TASK DESCRIPTION
Present every line of the entries below as a numbered list, leaving out blank lines and the pictures.

Page and screen pointing data
>>>>>

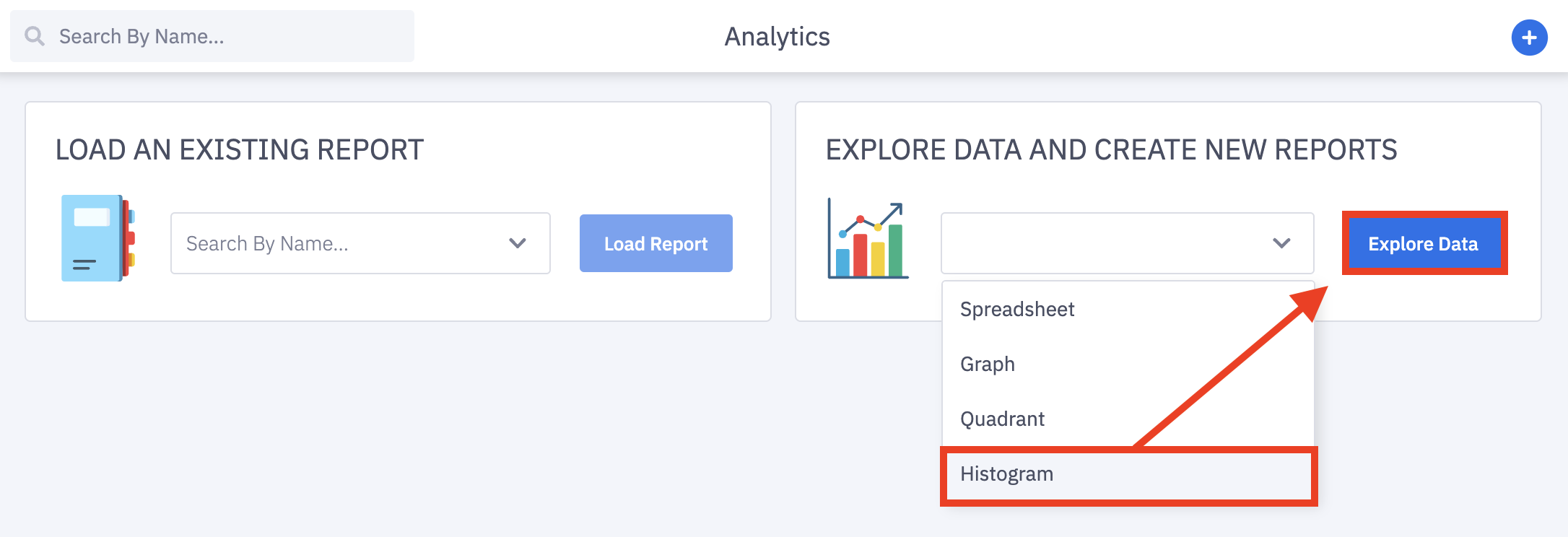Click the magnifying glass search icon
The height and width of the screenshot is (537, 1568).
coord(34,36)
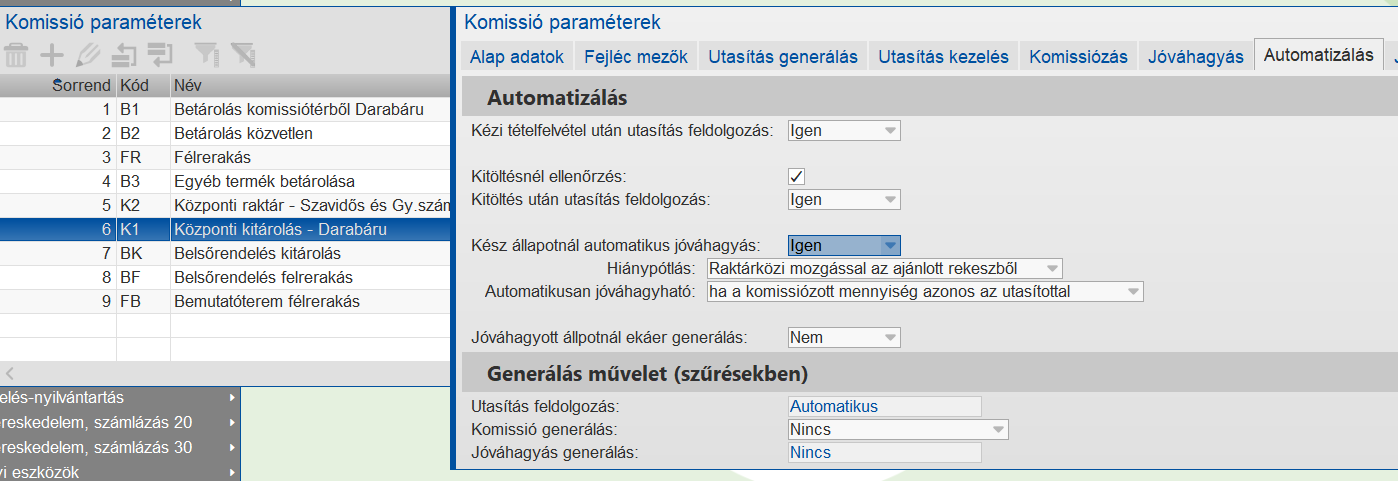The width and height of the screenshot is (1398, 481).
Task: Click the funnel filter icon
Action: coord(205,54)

<<<<<

ANSWER FOR THIS EXERCISE
1. Click the magnifying glass search icon
2. The height and width of the screenshot is (537, 1568).
3. coord(34,36)
4. The width and height of the screenshot is (1398, 481).
5. Task: Click the funnel filter icon
6. Action: coord(205,54)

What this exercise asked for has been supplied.